▸ **Selected excerpt**
◆ ◆ ◆
Pistachio Pudding Filling

  • 1 3.4 oz box Instant Pistachio Pudding
  • 1 cup milk
  • 8 oz cream cheese (softened)
  • 1/3 cup granulated sugar
  • 1 tsp vanilla extract
  • 1 cup coconut
  • 8 oz diced pineapple (if using canned, make sure it’s drained)

Whipped Cream

  • 1 1/2 cups heavy whipping cream
  • 1/4 cup powdered sugar

Toppings (optional)

  • 1/3 cup toasted coconut
  • 23 Tbsp roasted pistachios (chopped)

Instructions

  1. Click the link above to make the crust.
  2. In a bowl, mix instant pistachio pudding and 1 cup of milk together. Whisk until the pudding mixture thickens, and then set aside.
  3. With a standing mixer and whisk attachment or hand mixer, whip heavy whipping cream until soft peaks form. Add in powdered sugar and whip until stiff peaks form. Set aside.
  4. Mix softened cream cheese, sugar, and vanilla extract together until well combined. Add in pistachio pudding, coconut, and pineapple. Mix until combined.
◆ ◆ ◆
▸ **Goals**
(A) From the pistachio pudding recipe, reproduce the text starting with "2. In a bowl, mix" and going on through "Mix until combined.".
(B) List every ingredient in the "Pistachio Pudding Filling" section of the pistachio pudding recipe.
(C) According to the pistachio pudding recipe, what signals tell the cook when to add the powdered sugar to the heavy whipping cream and when to stop whipping? Answer in one to three sentences.
The material that comes after this recipe has nothing to do with it.

▸ **Source excerpt**
◆ ◆ ◆
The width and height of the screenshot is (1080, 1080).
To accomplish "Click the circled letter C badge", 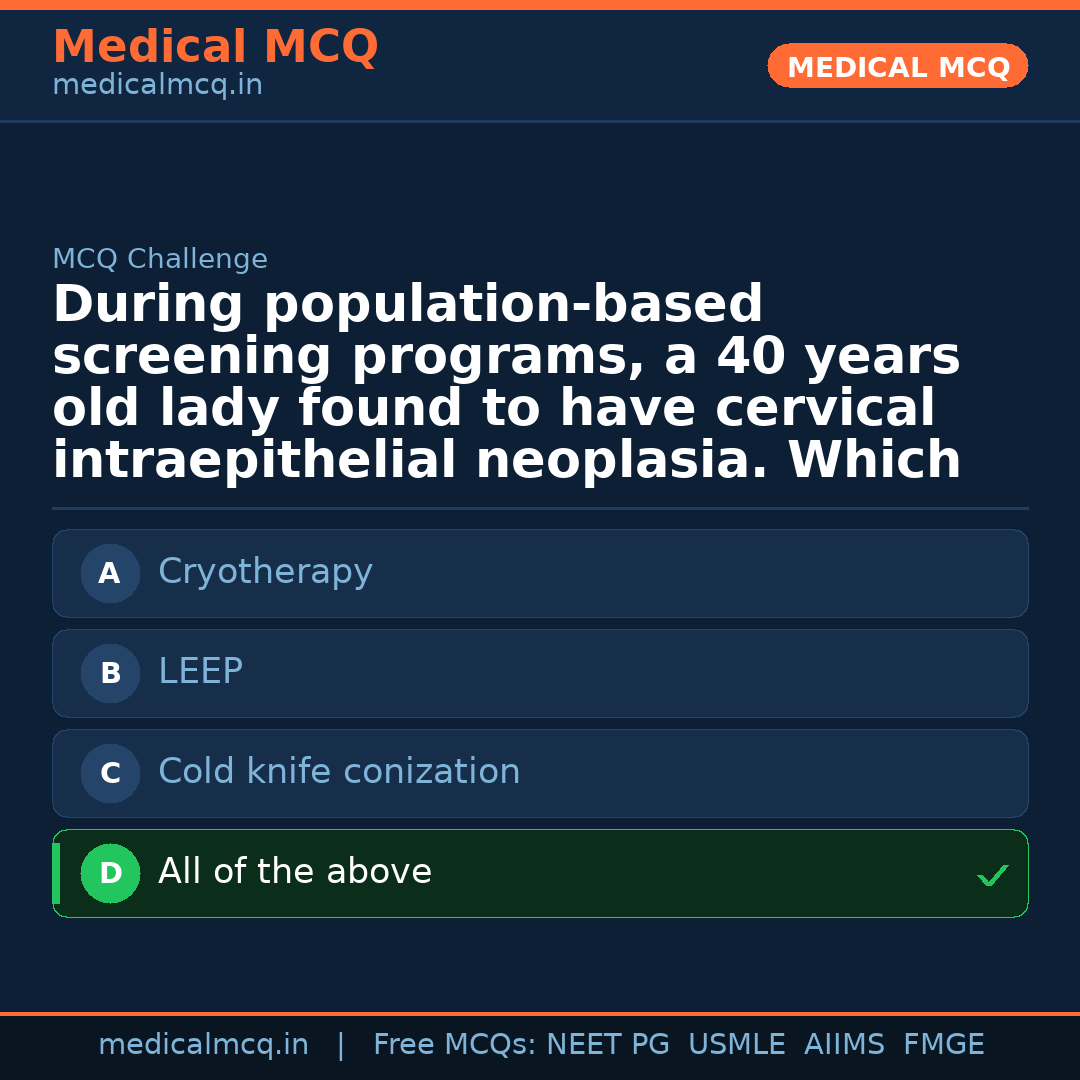I will tap(110, 773).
◆ ◆ ◆
▸ **Set of answers**
(A)
2. In a bowl, mix instant pistachio pudding and 1 cup of milk together. Whisk until the pudding mixture thickens, and then set aside.
  3. With a standing mixer and whisk attachment or hand mixer, whip heavy whipping cream until soft peaks form. Add in powdered sugar and whip until stiff peaks form. Set aside.
  4. Mix softened cream cheese, sugar, and vanilla extract together until well combined. Add in pistachio pudding, coconut, and pineapple. Mix until combined.

(B)
- 1 3.4 oz box Instant Pistachio Pudding
- 1 cup milk
- 8 oz cream cheese (softened)
- 1/3 cup granulated sugar
- 1 tsp vanilla extract
- 1 cup coconut
- 8 oz diced pineapple (drained, if canned)

(C) The powdered sugar goes in once the heavy whipping cream has been whipped until soft peaks form. Whipping then continues until stiff peaks form, and the cream is set aside.